WHAT TO DO> What is needed is the number of lines below that contain the string "will", with no other text.

Saved data entries>
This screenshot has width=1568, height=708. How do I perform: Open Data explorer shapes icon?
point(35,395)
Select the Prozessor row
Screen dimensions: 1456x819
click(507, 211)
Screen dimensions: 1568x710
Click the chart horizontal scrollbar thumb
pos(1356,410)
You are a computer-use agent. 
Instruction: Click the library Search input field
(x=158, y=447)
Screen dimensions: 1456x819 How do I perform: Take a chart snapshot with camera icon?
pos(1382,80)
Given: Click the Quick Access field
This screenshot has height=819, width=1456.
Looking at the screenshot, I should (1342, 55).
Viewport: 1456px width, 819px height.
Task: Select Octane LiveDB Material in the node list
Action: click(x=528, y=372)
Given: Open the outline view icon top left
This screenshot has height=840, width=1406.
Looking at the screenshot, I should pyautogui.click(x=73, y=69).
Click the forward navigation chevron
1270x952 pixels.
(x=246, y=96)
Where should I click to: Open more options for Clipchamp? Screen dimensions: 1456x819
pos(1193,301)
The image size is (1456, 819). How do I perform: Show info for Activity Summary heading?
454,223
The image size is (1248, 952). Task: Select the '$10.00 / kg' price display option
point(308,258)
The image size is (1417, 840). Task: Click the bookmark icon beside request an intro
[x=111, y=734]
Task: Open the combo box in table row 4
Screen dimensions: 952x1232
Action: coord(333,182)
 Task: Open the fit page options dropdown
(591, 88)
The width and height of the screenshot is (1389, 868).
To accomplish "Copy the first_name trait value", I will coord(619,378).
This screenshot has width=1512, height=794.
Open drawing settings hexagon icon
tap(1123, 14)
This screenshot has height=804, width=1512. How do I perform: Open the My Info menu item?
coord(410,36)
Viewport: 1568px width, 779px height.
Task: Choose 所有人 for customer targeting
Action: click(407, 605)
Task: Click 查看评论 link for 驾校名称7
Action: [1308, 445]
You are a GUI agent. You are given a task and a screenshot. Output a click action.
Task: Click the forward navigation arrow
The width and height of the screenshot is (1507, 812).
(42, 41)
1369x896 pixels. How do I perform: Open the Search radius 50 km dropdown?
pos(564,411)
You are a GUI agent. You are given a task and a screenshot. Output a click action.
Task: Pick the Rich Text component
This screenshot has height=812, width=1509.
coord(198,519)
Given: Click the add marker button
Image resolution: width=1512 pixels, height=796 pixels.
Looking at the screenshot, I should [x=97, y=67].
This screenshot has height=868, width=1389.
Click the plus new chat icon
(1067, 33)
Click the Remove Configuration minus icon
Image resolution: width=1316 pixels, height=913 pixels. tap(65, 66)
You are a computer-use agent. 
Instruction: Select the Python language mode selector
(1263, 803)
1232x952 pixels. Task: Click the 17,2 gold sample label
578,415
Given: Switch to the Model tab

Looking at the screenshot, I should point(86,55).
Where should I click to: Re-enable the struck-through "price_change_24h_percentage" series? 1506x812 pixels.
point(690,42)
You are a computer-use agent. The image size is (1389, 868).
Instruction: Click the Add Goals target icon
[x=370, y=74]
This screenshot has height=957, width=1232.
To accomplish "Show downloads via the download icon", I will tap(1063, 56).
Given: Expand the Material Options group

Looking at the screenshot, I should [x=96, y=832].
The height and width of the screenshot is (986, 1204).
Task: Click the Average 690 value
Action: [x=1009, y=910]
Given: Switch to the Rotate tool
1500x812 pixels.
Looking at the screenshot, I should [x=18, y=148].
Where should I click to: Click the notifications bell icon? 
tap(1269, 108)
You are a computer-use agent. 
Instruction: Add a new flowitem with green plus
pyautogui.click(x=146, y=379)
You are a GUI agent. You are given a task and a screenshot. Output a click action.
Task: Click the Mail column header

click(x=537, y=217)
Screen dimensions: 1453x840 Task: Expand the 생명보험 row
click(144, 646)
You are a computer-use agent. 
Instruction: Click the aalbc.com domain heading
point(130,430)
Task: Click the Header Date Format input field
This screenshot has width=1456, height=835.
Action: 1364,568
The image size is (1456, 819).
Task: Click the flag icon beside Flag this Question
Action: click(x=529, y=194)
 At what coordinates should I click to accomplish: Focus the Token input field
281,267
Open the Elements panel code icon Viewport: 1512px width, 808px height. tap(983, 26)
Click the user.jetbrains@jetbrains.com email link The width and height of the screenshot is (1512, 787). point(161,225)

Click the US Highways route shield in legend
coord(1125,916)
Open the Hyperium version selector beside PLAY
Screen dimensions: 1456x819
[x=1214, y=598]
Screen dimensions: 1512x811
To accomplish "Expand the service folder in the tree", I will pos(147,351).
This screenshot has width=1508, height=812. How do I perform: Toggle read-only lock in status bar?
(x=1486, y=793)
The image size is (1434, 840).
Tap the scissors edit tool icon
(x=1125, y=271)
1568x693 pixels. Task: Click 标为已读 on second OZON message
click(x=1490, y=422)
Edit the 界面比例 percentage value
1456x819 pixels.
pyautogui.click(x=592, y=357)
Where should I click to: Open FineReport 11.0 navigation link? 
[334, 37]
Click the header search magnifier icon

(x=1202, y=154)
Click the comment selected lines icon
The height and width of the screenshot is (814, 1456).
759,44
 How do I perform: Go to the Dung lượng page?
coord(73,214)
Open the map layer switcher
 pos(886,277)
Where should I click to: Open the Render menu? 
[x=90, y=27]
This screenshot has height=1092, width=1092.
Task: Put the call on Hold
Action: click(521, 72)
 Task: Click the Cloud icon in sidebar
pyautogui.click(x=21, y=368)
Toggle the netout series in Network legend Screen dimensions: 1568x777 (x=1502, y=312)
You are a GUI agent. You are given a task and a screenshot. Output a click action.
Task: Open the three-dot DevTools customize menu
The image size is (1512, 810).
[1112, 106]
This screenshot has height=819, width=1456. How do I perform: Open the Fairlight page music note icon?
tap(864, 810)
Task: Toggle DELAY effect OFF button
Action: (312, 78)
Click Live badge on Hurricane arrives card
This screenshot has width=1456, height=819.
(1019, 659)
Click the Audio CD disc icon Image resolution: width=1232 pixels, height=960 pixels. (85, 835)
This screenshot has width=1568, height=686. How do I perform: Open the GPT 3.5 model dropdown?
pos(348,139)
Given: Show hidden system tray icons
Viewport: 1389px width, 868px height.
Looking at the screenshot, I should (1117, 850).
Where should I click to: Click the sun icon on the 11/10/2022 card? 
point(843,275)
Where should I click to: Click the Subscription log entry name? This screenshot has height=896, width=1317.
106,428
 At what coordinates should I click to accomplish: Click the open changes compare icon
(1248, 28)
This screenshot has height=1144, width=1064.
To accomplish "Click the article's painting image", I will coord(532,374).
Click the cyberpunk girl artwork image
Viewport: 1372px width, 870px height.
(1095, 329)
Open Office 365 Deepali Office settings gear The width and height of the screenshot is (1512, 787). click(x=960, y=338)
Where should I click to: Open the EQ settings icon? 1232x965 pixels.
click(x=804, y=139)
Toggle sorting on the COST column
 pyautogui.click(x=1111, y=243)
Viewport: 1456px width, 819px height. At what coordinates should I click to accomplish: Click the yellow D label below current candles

TASK RESPONSE> 4